Most of the reviewed studies assume diagnostic applications of their restored full‐dose CT images. Wang et al. evaluated their method in the context of radiation therapy treatment planning 28 because LDCT employed in the CT simulation process is attractive for adaptive radiation therapy, wherein iterative rescanning and replanning throughout the treatment course is common. In contrast to diagnostic CT, which emphasizes high spatial resolution and low‐contrast lesion detectability, planning CT requires accurate HU numbers and dose calculation accuracy. Their dosimetric study showed that the average differences of DVH metrics between the synthetic full‐dose CT and original full‐dose CT are less than 0.1 Gy (P > 0.05) when prescribing to a dose of 21 Gy.
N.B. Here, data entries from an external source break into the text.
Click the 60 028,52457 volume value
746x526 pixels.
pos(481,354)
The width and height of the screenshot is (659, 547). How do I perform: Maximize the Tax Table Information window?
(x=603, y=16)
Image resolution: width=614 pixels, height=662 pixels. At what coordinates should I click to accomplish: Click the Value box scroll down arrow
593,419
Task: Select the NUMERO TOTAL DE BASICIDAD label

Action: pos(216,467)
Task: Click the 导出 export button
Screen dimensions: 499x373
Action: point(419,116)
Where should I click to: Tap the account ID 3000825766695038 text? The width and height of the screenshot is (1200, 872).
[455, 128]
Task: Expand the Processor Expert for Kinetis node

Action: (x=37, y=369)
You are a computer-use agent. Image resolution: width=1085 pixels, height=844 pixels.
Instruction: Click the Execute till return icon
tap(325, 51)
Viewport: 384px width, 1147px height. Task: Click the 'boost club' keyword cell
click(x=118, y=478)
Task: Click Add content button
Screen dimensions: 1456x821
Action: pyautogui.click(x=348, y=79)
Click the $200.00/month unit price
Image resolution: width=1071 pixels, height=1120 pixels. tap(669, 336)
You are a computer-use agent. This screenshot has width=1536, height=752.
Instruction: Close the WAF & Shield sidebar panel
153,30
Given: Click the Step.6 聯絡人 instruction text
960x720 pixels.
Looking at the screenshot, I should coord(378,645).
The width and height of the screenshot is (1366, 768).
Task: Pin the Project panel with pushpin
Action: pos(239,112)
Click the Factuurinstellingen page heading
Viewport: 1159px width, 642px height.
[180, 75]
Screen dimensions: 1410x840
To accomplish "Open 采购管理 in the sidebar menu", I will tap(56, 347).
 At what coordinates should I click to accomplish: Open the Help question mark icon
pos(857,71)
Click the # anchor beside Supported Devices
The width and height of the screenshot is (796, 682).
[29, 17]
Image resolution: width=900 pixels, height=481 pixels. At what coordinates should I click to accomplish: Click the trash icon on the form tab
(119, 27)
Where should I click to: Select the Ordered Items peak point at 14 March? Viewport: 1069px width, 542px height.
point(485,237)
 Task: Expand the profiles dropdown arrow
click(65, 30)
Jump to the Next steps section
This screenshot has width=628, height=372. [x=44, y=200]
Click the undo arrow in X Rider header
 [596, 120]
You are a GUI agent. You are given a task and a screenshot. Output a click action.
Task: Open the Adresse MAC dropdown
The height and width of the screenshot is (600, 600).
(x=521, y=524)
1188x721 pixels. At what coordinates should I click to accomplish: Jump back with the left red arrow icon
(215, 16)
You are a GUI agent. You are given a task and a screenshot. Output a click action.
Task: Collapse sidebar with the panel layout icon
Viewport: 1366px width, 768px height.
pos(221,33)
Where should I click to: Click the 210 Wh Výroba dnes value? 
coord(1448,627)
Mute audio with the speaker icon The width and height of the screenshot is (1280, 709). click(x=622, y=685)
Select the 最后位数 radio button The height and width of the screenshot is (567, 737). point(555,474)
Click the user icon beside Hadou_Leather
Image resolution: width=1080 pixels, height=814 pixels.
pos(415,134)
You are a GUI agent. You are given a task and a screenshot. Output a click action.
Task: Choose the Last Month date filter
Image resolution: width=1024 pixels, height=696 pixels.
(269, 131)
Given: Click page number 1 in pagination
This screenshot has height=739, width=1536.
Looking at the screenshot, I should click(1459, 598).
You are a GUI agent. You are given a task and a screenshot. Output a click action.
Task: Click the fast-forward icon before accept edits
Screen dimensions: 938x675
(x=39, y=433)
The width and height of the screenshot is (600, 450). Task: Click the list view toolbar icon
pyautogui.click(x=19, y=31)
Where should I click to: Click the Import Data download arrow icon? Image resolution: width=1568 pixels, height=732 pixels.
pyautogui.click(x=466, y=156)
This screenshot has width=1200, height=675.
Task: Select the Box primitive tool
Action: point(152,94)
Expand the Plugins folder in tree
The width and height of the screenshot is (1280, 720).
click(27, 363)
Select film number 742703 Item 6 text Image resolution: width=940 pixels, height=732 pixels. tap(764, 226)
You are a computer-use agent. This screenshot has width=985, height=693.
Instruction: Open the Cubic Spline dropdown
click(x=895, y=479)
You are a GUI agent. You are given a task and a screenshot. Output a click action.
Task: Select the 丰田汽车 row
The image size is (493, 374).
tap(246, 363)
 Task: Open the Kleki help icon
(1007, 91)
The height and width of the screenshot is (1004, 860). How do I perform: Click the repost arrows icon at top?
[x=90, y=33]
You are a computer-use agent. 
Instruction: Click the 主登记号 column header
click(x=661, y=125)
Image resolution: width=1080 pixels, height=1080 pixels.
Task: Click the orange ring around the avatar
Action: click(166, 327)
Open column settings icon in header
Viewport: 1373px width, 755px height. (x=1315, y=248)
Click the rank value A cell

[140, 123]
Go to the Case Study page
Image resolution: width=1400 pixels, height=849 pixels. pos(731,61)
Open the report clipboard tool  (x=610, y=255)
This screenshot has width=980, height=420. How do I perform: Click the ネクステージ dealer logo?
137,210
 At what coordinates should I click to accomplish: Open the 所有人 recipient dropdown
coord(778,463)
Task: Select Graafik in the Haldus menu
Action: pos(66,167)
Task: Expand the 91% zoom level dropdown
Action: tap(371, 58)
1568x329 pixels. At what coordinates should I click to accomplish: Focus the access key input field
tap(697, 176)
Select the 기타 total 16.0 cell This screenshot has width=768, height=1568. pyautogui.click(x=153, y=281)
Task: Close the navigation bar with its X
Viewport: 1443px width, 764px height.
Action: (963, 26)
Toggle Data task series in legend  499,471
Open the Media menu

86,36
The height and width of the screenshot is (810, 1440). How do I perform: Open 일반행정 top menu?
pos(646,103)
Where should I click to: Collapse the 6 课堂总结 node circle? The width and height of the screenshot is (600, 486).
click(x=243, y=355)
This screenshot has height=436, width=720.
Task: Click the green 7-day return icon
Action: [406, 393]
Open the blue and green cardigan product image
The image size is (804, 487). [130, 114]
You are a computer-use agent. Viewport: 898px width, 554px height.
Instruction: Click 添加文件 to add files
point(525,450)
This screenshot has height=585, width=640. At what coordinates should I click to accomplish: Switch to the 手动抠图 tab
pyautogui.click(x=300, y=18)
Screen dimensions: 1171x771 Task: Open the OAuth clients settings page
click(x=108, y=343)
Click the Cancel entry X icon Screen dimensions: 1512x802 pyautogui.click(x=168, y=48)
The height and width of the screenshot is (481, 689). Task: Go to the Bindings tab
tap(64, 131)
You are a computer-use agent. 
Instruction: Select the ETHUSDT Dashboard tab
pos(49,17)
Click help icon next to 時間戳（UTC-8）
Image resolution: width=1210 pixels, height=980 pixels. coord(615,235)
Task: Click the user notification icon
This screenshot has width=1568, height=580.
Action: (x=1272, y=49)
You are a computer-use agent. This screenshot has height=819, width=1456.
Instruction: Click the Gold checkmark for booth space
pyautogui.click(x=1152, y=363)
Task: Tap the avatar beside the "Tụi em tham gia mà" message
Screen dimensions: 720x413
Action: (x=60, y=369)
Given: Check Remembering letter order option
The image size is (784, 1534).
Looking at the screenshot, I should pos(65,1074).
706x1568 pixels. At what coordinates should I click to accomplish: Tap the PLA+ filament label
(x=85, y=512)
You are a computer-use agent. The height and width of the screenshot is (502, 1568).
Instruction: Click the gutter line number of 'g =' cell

Many of the reviewed studies used the dataset from the AAPM 2016 Low‐Dose CT Grand Challenge. 123 Although the training and testing strategies may be different among these studies, the results are comparable. However, due to the lack of clinical LDCT data, this LDCT dataset, along with the datasets in most other studies, are simulated from full‐dose CT by adding Poisson noise or downsampling the sinogram. Exceptions include Yi et al., who used piglet subjects and Shan et al., who used real patient LDCTs. 121 , 124 Simulated noise may not fully reflect the properties of true noise and potential artifacts, thus it is of clinical interest to evaluate these methods against physically measured LDCT datasets.

4.B.2. MRI

Image synthesis has been investigated for various applications in MRI, 125 including translation between sequence types, converting low‐magnetic‐field MRI to high‐magnetic‐field MRI, and restoring undersampled acquisitions. Converting low‐magnetic‐field MRI to high‐magnetic‐field MRI allows acquisition on broadly available low‐magnetic‐field equipment while providing greater spatial resolution and improved contrast, similar to what might be obtained from a cutting‐edge scanner while translation between sequences and restoration of undersampled acquisitions can both shorten acquisition times. Although these applications are motivated by distinct clinical goals, they pose the same technical challenges during the task of image synthesis: preserving contrast and resolution.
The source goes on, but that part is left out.